La macchina ESXi 6.5 ospita dei VM Windows (XP, 7 e 10), un VM Ubuntu, un VM Centos con funzionalita’ KVM/LXD e un paio di VM di test per il cluster Kubernetes. L’intenzione e’ di sostituirla con una macchina di caratteristiche equivalenti ma con processori di generazione piu’ recente e minor consumo.

Lo storage risiede in massima parte sulla macchina NAS, basata su Centos 7 dotata di controller LSI SAS/SATA e i dischi sono organizzati in pool ZFS (RAIDZ1) e redistribuiti tramite share SMB/CIFS e iSCSI.

 

La diffusione dell’uso dei container (sia sotto forma di LXC/LXD sia come Docker e sue evoluzioni) ha reso la situazione molto fluida. Attualmente sono presenti diversi container LXD distribuiti sui vari server e che gestiscono un paio di cluster MySQL (MariaDB-Galera), 3 instanze di Wordpress e 3 di Joomla, 2 load balancer HAProxy e alcune copie di siti dei quali e’ stato fatto l’aggiornamento su queste machine e che verranno poi cancellati.

E’ attualmente presente anche un cluster Kubernetes i cui nodi sono: 2 sul server ESXi e 1 su KVM Centos.

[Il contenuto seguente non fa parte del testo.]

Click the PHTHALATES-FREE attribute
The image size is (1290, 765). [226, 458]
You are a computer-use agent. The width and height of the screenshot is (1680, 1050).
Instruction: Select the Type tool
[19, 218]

E’ in fase di iniziale sperimentazione ma l’obiettivo e’ quello di sostituire la maggior parte degli attuali container LXD.

 

L'uso sistematico del laboratorio, in particolare per provare le soluzioni che si propongo ai Clienti, costiuisce un apprezzato fattore per il vantaggio competitivo e per l'etica professionale di Malabo.